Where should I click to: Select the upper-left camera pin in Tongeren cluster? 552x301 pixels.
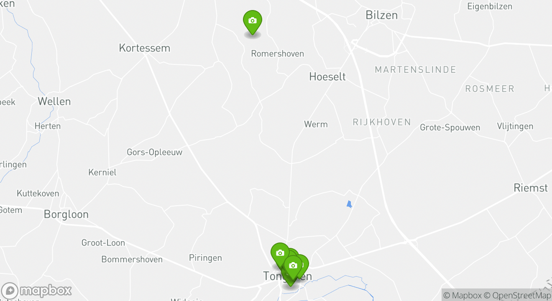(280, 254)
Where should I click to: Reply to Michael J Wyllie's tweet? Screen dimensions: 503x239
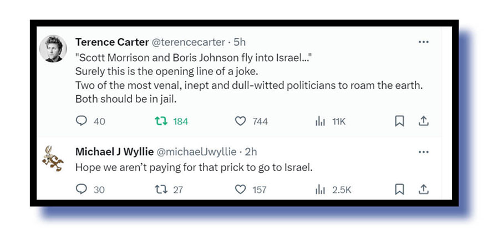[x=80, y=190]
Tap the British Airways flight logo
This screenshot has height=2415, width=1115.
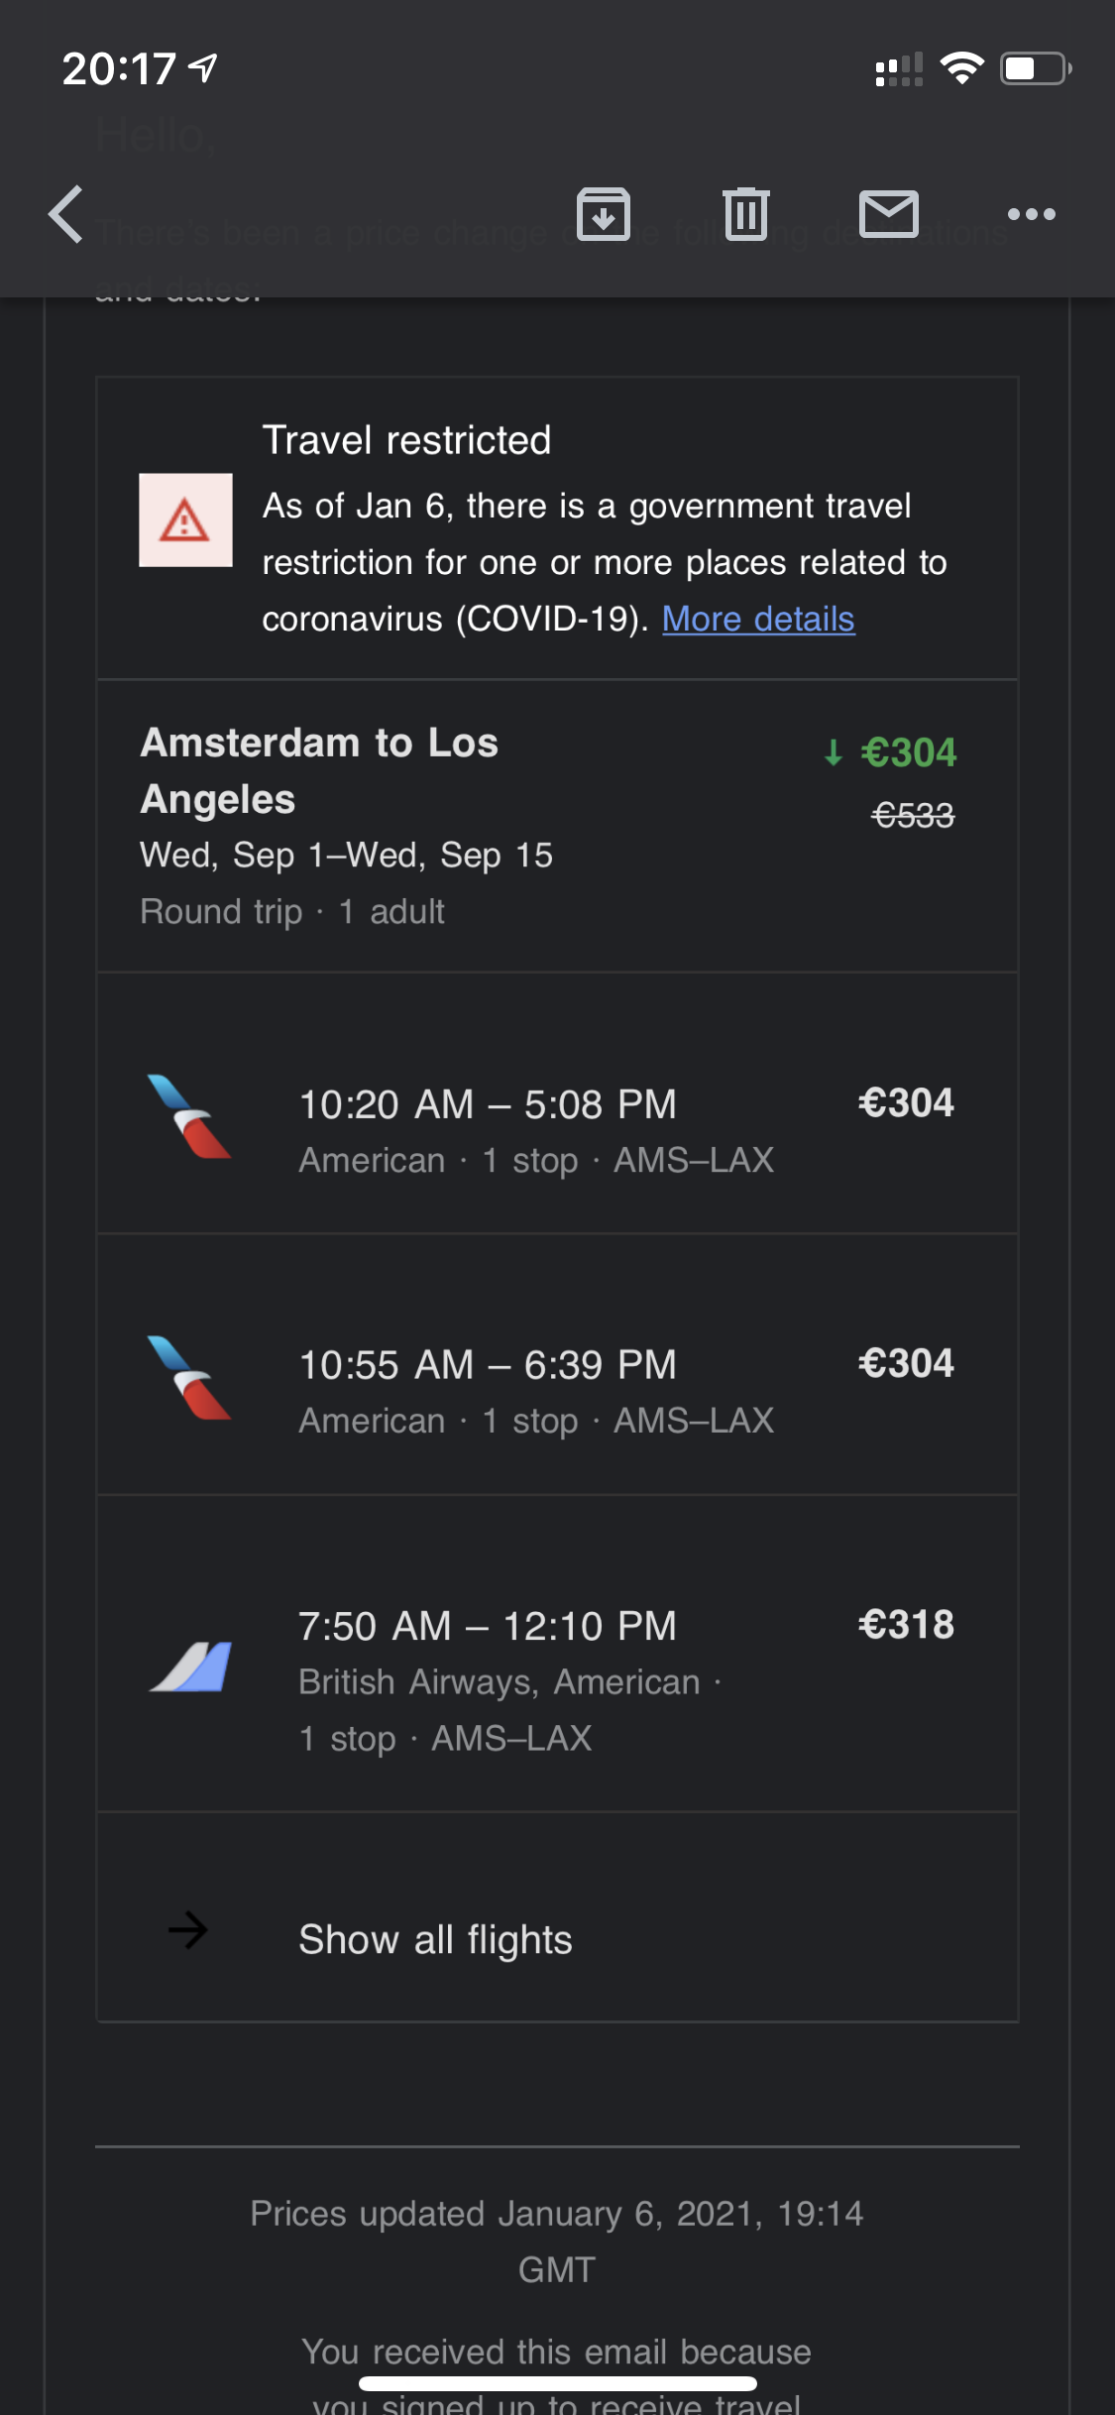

■ Requirement ■
Reproduce every entry word for word, but omit the pictures.

■ Response to the task ■
Where should I click to: Select the upper-left camera pin in Tongeren cluster? 552x301 pixels.
(280, 254)
Where should I click to: Reply to Michael J Wyllie's tweet? Screen dimensions: 503x239
[x=80, y=190]
Tap the British Airways flight logo
This screenshot has height=2415, width=1115.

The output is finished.